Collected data
____________________

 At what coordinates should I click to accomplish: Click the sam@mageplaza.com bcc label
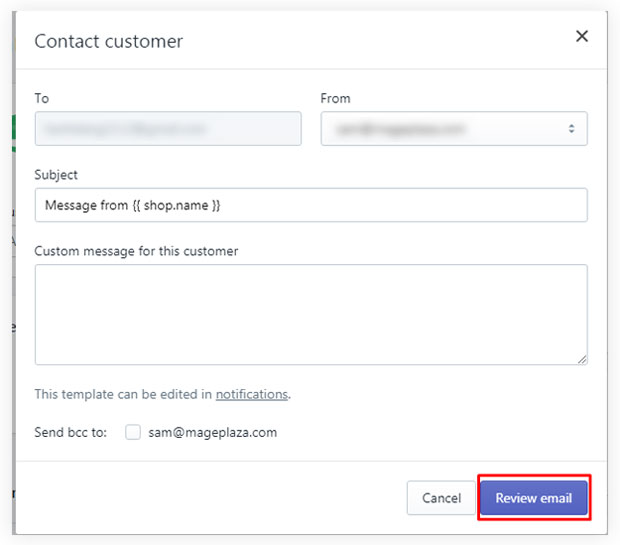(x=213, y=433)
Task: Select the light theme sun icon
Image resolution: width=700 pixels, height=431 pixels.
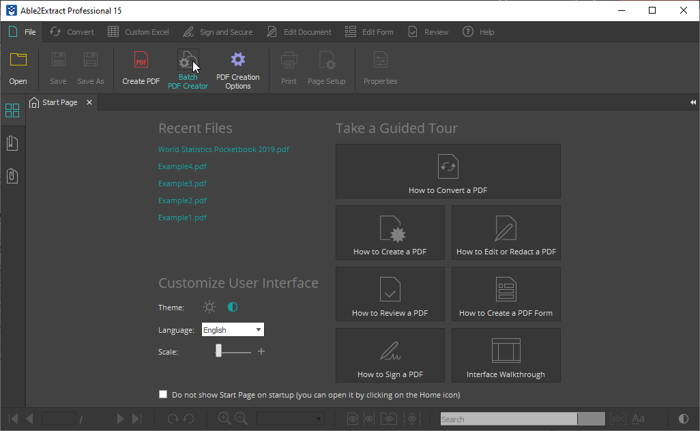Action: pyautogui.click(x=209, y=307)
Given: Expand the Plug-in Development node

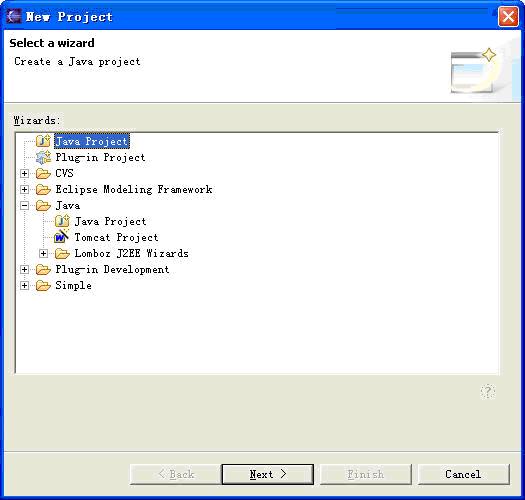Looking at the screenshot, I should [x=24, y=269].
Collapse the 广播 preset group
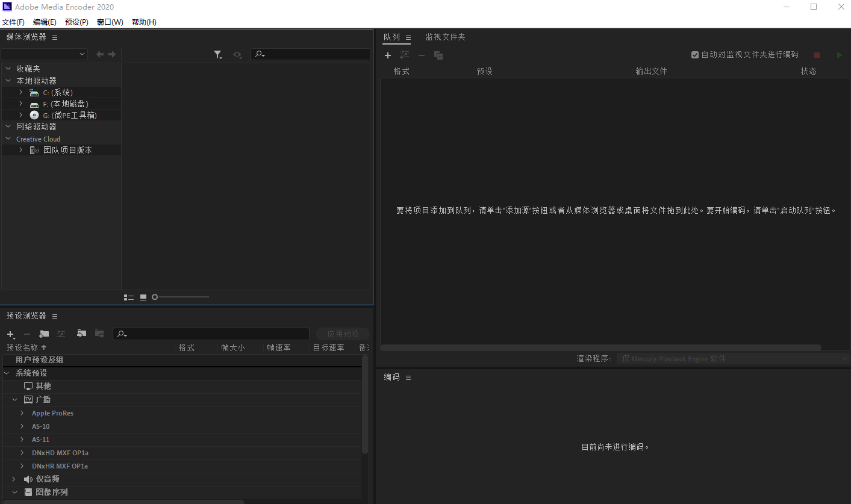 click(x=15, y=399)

____________________

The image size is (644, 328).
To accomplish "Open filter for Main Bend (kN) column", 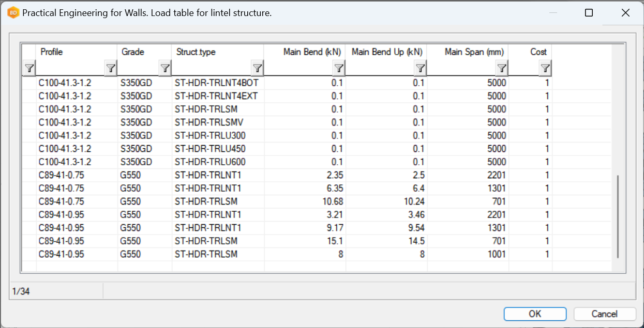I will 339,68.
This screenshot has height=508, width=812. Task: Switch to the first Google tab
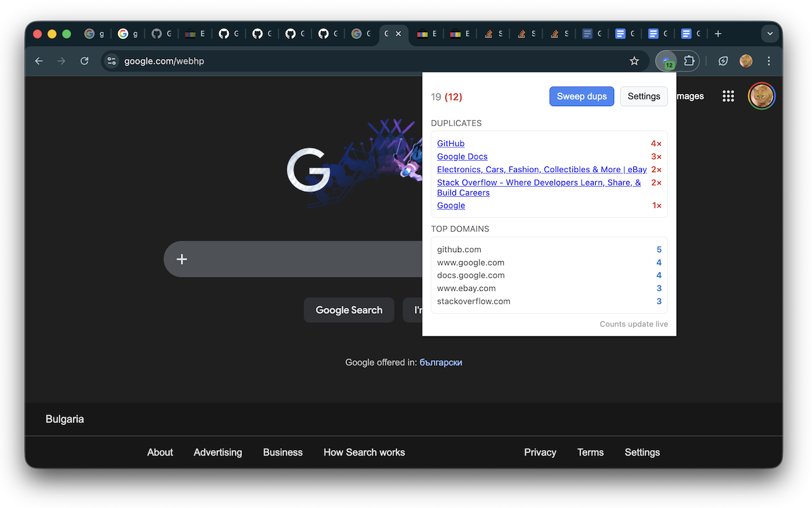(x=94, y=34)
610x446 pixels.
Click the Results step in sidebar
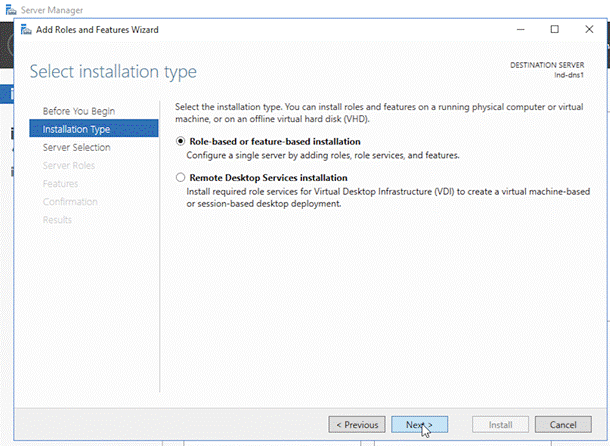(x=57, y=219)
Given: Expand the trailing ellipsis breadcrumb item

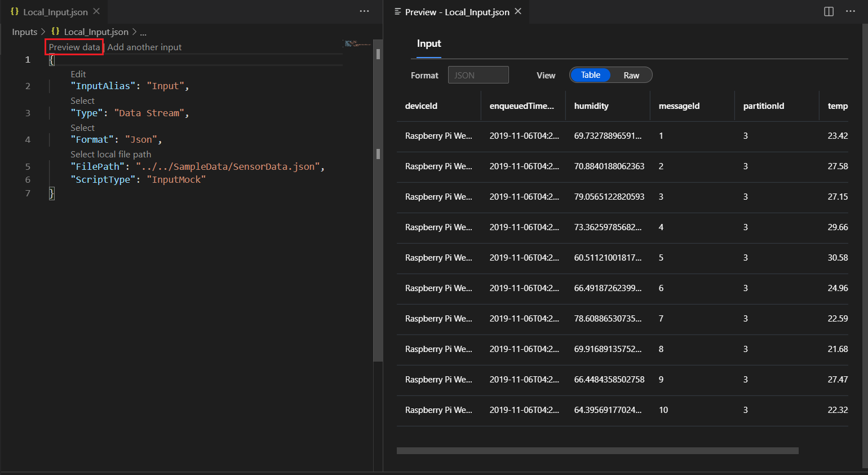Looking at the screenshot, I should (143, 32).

____________________

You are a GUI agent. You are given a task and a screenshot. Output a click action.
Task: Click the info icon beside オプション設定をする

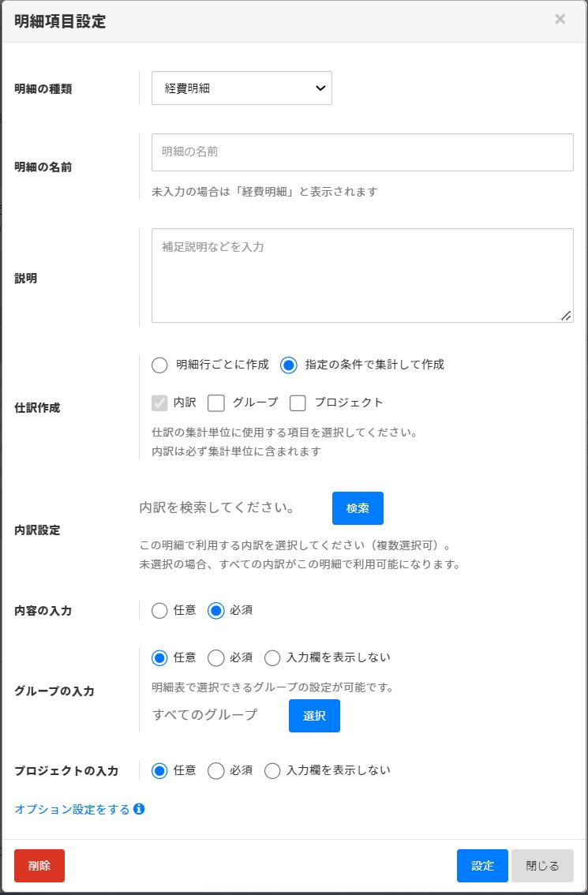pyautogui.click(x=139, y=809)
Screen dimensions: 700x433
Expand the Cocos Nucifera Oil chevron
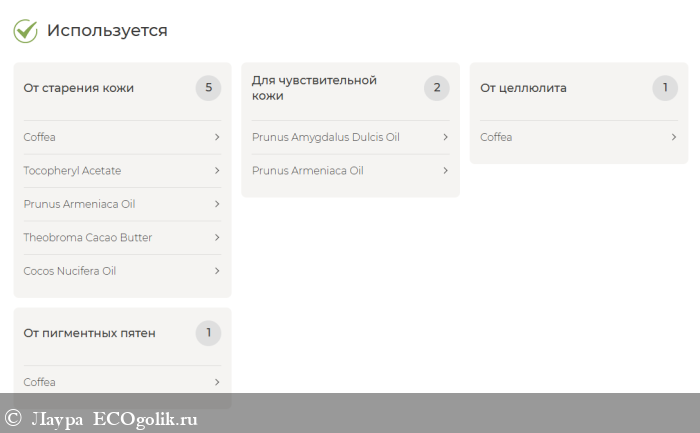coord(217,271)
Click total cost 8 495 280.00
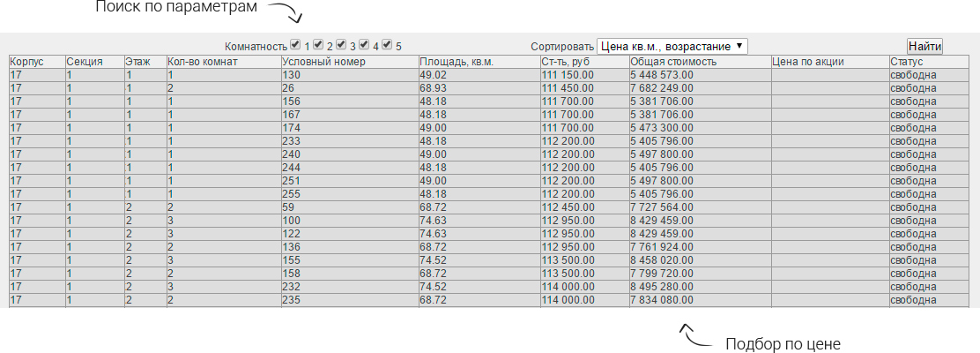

____________________

* **Work instructions**
In the records above, find the line with "Expand the Cocos Nucifera Oil chevron" and the line with "Click total cost 8 495 280.00", then restate word for word only those two lines and all lines between, omitting pictures.

* **Exercise output**
Expand the Cocos Nucifera Oil chevron
coord(217,271)
Click total cost 8 495 280.00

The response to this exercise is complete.